Supplied data:
•••••

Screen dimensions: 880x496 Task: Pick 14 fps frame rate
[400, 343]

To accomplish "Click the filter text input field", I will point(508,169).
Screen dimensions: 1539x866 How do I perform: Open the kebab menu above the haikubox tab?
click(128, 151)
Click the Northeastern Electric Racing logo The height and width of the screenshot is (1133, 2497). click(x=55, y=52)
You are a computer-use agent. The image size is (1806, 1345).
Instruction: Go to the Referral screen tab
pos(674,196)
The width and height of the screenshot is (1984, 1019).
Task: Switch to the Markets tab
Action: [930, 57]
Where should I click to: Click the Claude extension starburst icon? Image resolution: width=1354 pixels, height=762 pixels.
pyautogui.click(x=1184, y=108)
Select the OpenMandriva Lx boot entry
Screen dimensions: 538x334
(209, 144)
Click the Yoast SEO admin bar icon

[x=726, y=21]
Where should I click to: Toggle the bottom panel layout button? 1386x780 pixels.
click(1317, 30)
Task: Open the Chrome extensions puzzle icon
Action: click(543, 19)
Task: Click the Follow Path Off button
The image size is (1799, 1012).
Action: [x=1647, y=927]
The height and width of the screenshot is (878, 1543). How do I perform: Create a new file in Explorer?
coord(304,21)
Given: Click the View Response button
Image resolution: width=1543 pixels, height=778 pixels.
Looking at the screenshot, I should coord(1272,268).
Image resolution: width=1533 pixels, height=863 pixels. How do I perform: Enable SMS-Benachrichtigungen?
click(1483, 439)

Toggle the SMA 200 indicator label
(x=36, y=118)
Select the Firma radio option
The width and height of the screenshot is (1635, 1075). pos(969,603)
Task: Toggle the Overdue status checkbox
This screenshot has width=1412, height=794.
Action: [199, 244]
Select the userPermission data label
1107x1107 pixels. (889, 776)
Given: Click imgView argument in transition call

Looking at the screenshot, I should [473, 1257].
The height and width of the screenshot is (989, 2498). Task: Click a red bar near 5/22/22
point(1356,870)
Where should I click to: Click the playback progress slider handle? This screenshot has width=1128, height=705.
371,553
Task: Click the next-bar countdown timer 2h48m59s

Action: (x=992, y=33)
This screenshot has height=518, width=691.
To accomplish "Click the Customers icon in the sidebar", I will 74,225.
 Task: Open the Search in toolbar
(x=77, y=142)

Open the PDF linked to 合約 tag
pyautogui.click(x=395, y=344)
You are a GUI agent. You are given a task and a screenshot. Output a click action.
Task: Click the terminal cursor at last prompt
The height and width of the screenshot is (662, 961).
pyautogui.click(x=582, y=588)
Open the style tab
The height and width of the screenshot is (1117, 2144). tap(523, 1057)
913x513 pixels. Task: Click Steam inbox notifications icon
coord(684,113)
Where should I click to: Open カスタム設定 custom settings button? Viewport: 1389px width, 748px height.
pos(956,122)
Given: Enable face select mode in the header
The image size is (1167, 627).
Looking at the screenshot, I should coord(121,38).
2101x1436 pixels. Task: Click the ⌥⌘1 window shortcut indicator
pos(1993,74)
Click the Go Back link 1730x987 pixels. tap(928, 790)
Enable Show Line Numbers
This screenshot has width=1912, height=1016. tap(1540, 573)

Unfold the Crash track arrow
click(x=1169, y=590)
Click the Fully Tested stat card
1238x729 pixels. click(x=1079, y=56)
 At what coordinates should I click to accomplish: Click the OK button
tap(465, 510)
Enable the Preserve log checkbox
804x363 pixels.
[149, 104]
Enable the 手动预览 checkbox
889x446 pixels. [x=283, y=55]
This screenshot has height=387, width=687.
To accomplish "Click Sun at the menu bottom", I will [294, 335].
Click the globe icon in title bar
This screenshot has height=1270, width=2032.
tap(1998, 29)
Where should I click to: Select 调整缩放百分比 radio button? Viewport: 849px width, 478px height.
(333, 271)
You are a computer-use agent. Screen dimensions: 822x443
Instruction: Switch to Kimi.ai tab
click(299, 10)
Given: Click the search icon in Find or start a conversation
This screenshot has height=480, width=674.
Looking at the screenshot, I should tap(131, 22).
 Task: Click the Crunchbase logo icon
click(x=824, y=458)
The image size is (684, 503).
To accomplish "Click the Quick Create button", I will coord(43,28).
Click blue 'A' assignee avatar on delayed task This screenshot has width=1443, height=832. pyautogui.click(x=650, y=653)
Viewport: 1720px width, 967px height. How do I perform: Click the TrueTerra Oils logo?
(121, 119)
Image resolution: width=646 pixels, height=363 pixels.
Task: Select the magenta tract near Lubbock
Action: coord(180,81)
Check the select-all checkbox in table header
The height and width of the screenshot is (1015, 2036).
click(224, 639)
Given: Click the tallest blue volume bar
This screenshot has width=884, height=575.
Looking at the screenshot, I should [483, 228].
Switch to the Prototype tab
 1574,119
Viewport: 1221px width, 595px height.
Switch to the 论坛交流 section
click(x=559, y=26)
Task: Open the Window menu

•••••

Reproduce the whole of the records exactly, so that no line differs from the source above.

Response area:
Screen dimensions: 880x496 Task: Pick 14 fps frame rate
[400, 343]

To accomplish "Click the filter text input field", I will point(508,169).
Screen dimensions: 1539x866 How do I perform: Open the kebab menu above the haikubox tab?
click(128, 151)
Click the Northeastern Electric Racing logo The height and width of the screenshot is (1133, 2497). click(x=55, y=52)
You are a computer-use agent. The image size is (1806, 1345).
Instruction: Go to the Referral screen tab
pos(674,196)
The width and height of the screenshot is (1984, 1019).
Task: Switch to the Markets tab
Action: [930, 57]
Where should I click to: Click the Claude extension starburst icon? Image resolution: width=1354 pixels, height=762 pixels.
pyautogui.click(x=1184, y=108)
Select the OpenMandriva Lx boot entry
Screen dimensions: 538x334
(209, 144)
Click the Yoast SEO admin bar icon

[x=726, y=21]
Where should I click to: Toggle the bottom panel layout button? 1386x780 pixels.
click(1317, 30)
Task: Open the Chrome extensions puzzle icon
Action: click(543, 19)
Task: Click the Follow Path Off button
The image size is (1799, 1012).
Action: [x=1647, y=927]
The height and width of the screenshot is (878, 1543). How do I perform: Create a new file in Explorer?
coord(304,21)
Given: Click the View Response button
Image resolution: width=1543 pixels, height=778 pixels.
Looking at the screenshot, I should coord(1272,268).
Image resolution: width=1533 pixels, height=863 pixels. How do I perform: Enable SMS-Benachrichtigungen?
click(1483, 439)

Toggle the SMA 200 indicator label
(x=36, y=118)
Select the Firma radio option
The width and height of the screenshot is (1635, 1075). pos(969,603)
Task: Toggle the Overdue status checkbox
This screenshot has width=1412, height=794.
Action: [199, 244]
Select the userPermission data label
1107x1107 pixels. (889, 776)
Given: Click imgView argument in transition call

Looking at the screenshot, I should [473, 1257].
The height and width of the screenshot is (989, 2498). Task: Click a red bar near 5/22/22
point(1356,870)
Where should I click to: Click the playback progress slider handle? This screenshot has width=1128, height=705.
371,553
Task: Click the next-bar countdown timer 2h48m59s

Action: (x=992, y=33)
This screenshot has height=518, width=691.
To accomplish "Click the Customers icon in the sidebar", I will 74,225.
 Task: Open the Search in toolbar
(x=77, y=142)

Open the PDF linked to 合約 tag
pyautogui.click(x=395, y=344)
You are a GUI agent. You are given a task and a screenshot. Output a click action.
Task: Click the terminal cursor at last prompt
The height and width of the screenshot is (662, 961).
pyautogui.click(x=582, y=588)
Open the style tab
The height and width of the screenshot is (1117, 2144). tap(523, 1057)
913x513 pixels. Task: Click Steam inbox notifications icon
coord(684,113)
Where should I click to: Open カスタム設定 custom settings button? Viewport: 1389px width, 748px height.
pos(956,122)
Given: Enable face select mode in the header
The image size is (1167, 627).
Looking at the screenshot, I should coord(121,38).
2101x1436 pixels. Task: Click the ⌥⌘1 window shortcut indicator
pos(1993,74)
Click the Go Back link 1730x987 pixels. tap(928, 790)
Enable Show Line Numbers
This screenshot has width=1912, height=1016. tap(1540, 573)

Unfold the Crash track arrow
click(x=1169, y=590)
Click the Fully Tested stat card
1238x729 pixels. click(x=1079, y=56)
 At what coordinates should I click to accomplish: Click the OK button
tap(465, 510)
Enable the Preserve log checkbox
804x363 pixels.
[149, 104]
Enable the 手动预览 checkbox
889x446 pixels. [x=283, y=55]
This screenshot has height=387, width=687.
To accomplish "Click Sun at the menu bottom", I will [294, 335].
Click the globe icon in title bar
This screenshot has height=1270, width=2032.
tap(1998, 29)
Where should I click to: Select 调整缩放百分比 radio button? Viewport: 849px width, 478px height.
(333, 271)
You are a computer-use agent. Screen dimensions: 822x443
Instruction: Switch to Kimi.ai tab
click(299, 10)
Given: Click the search icon in Find or start a conversation
This screenshot has height=480, width=674.
Looking at the screenshot, I should tap(131, 22).
 Task: Click the Crunchbase logo icon
click(x=824, y=458)
The image size is (684, 503).
To accomplish "Click the Quick Create button", I will coord(43,28).
Click blue 'A' assignee avatar on delayed task This screenshot has width=1443, height=832. pyautogui.click(x=650, y=653)
Viewport: 1720px width, 967px height. How do I perform: Click the TrueTerra Oils logo?
(121, 119)
Image resolution: width=646 pixels, height=363 pixels.
Task: Select the magenta tract near Lubbock
Action: coord(180,81)
Check the select-all checkbox in table header
The height and width of the screenshot is (1015, 2036).
click(224, 639)
Given: Click the tallest blue volume bar
This screenshot has width=884, height=575.
Looking at the screenshot, I should [483, 228].
Switch to the Prototype tab
 1574,119
Viewport: 1221px width, 595px height.
Switch to the 论坛交流 section
click(x=559, y=26)
Task: Open the Window menu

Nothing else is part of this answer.